Unfortunately that tiny bit of shrapnel of the whole issue means
nothing in the greater scheme of finance and its effects. A boat
with gaps still has parts of the hull that are OK, which by no
means result in a floating boat.

The problem is that however way you wish to cut this, whenever you
allow a profit *motive* on the investments you are inviting the
effect that the most likely to be externally profitable operations
get most/all the funding. And there goes your nation, down the drain.
Doesn't matter if you call it heter iska, doesn't matter if you call
it IRS, doesn't matter if you call it Torah, doesn't matter if you
find 100 sages that will testify it is Halacha (lawful, haha).

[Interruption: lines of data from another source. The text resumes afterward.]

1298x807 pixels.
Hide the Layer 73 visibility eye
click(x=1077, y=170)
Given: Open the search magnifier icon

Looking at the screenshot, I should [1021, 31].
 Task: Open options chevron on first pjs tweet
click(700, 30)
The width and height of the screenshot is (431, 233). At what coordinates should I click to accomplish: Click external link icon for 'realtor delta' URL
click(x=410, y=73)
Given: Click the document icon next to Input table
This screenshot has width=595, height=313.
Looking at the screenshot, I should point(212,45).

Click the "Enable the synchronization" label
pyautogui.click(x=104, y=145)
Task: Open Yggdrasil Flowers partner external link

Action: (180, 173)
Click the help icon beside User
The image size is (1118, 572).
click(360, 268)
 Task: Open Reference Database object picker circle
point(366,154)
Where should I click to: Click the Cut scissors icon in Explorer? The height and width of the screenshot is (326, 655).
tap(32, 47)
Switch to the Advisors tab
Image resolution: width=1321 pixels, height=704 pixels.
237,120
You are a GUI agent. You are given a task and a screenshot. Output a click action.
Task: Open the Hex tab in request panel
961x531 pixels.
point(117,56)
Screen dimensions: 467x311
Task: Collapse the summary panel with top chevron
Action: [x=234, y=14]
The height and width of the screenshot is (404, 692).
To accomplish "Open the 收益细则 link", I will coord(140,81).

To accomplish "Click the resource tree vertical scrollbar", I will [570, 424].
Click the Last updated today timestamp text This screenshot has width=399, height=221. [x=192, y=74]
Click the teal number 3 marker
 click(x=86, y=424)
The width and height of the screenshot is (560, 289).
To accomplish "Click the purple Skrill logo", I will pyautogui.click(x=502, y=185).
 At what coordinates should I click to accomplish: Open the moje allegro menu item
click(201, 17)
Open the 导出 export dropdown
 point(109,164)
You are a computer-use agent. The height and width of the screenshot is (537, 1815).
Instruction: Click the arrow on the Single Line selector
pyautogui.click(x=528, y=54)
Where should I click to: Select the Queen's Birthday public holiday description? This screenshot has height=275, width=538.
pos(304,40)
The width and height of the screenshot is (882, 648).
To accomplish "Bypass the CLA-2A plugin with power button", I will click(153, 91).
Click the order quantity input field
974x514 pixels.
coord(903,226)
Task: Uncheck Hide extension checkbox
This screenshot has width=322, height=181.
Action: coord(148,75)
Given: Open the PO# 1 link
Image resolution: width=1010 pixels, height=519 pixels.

Even on non-profit loans, it is still a big risk that the money
goes to the most profitable organizations ! But the risk is reduced,
and the pleasure has to come from joyfully fulfilling your obligations
to the Torah; knowing that you did your bit, knowing that it was your
thumb, your very own thumb, that sat in that possible hole in the hull
and that mad eall of the nation of Israel float and live a good life.
My guess is, some part of the soul knows this perfectly well, and if
not then G.d knows; and hence there is pleasure about these activities,
honor, and not in the least of all: a future for Israel.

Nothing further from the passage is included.